RADIOMATIC

Après un premier album autoproduit, paru en 2006, salué par toute la presse et joué sur les grandes radios nationales, voici enfin le nouvel opus de ce duo de choc, qui a encore décidé de s'en prendre à ces pauvres oeuvres sans défense que sont les chansons yéyé des années 60.
Les titres choisis, exceptés "Je danse donc je suis" et "Mais non, mais non", sont tous fort peu connus : Qui se souvient de "Cours mon Coeur" de Billy Bridge, "Tout ça pour la Bossa Nova" de Richard Anthony ou encore "Femme Femme" de Sophie Daumier ?
A en faire pleurer les auteurs, compositeurs originaux, notre binôme infernal a tout cassé, structures, tempo, et parfois même dans quelques cas extrêmes, les accords…

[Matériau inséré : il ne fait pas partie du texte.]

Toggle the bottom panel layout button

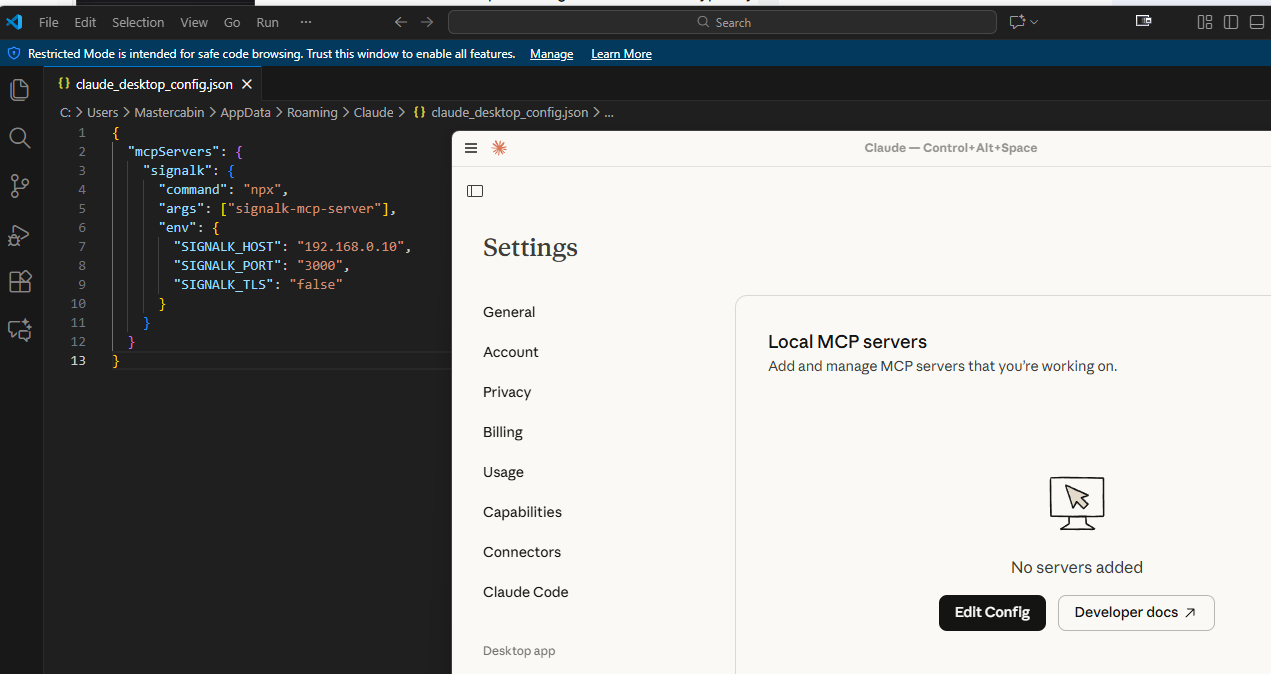[1257, 22]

Pour les costumes, l'habillage et les décors sonores, Radiomatic ne fait pas un bon en avant (comme le font la plupart des groupes qui décident de s’attaquer à une reprise), mais un bon en arrière. Dix ans en arrière, à la grande époque du "Tropical" ou encore du "Typique" des années 50.
Une musique comme on en fait plus, qui mélangeait allègrement Rio avec la Havane, Tahiti avec Fort de France, un style qui mêlait toutes les influences musicales provenant de pays où poussent des palmiers.
On pense bien sûr à Gloria Lasso, ou encore Yma Sumac.

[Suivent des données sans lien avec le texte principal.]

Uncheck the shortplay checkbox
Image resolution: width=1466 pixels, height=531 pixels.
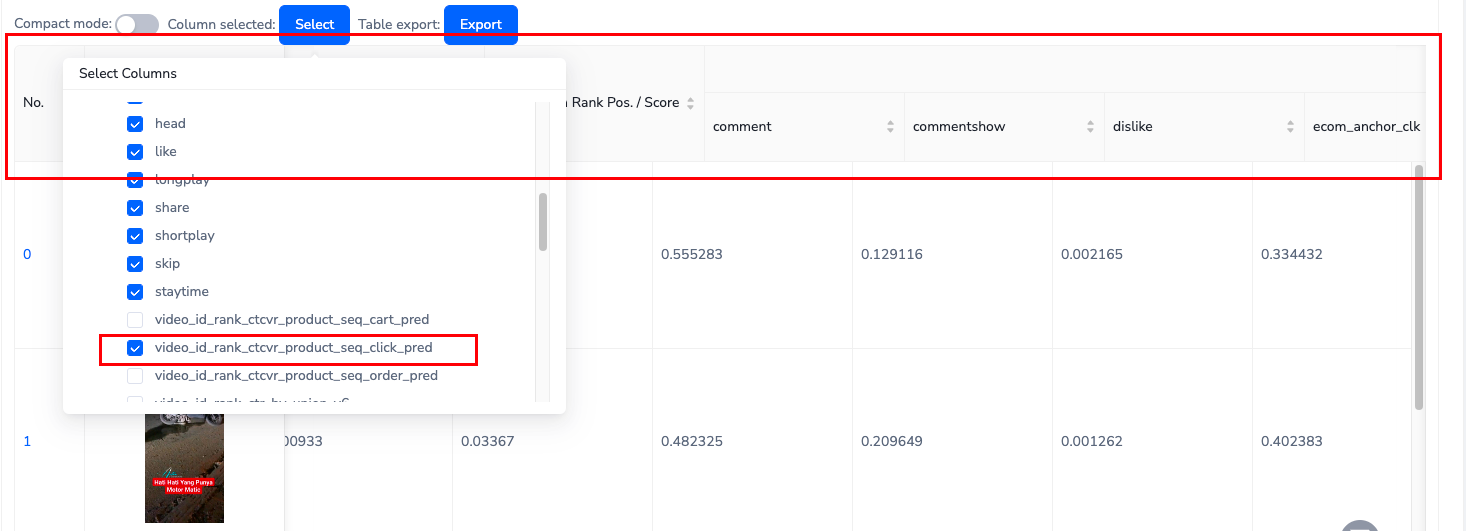tap(135, 236)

Toute l'ambiance et les réverbérations de l'époque sont là, mélangées à l'électronique de 2011. Un album "Electro Tropical Lounge" sur lequel on peut danser dans son salon, ou chanter sous la douche.
Fredda et Pascal Parisot se sont entourés de quelques amies chanteuses, Jeanne Cherhal, Armelle Pioline, Barbara Carlotti, le temps d'un choeur interminable qui clôture l’album.


Un trésor de chansons, déterrées et nettoyées par deux archéologues de la musique qui vous souhaitent à nouveau une bonne écoute en attendant le volume 3.